> _Problem to solve_
Find the line that contains "Toggle the sidebar panel icon" in the entries below. Write out that line and all that follow it, unchanged and alone.

> _Record excerpts_
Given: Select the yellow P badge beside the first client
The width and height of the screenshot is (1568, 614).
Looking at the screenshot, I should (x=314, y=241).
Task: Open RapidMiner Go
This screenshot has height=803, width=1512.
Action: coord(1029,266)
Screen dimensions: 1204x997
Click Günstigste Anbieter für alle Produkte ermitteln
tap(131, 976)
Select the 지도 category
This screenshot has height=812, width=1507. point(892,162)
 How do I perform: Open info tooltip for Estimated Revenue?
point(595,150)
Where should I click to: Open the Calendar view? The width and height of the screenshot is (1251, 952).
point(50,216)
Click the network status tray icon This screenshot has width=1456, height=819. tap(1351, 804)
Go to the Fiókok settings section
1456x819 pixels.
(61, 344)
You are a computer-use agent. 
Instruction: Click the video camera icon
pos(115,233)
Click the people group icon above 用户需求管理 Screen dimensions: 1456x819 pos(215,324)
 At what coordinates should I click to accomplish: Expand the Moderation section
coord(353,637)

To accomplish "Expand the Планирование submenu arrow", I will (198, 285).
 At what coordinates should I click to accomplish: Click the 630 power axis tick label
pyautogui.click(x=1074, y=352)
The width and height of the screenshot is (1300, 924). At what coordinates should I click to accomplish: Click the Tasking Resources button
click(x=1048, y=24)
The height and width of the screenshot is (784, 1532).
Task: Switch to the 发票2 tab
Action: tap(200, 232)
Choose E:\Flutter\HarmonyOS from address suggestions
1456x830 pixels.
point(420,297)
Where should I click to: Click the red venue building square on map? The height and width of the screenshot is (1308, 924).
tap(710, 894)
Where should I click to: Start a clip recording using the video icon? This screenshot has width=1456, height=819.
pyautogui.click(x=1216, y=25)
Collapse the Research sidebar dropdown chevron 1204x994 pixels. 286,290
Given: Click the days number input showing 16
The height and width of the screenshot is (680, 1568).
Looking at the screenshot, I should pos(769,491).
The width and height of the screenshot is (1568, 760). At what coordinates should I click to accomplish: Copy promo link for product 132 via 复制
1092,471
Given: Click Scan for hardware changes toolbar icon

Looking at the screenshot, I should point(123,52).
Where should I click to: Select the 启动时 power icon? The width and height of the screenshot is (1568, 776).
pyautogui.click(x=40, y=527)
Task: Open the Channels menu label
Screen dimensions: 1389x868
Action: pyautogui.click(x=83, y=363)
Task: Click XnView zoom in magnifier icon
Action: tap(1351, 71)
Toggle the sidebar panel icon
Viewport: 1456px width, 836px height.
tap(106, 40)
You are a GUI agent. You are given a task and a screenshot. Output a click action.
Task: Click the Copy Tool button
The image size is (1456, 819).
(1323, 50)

> _Solution to this task_
Toggle the sidebar panel icon
Viewport: 1456px width, 836px height.
tap(106, 40)
You are a GUI agent. You are given a task and a screenshot. Output a click action.
Task: Click the Copy Tool button
The image size is (1456, 819).
(1323, 50)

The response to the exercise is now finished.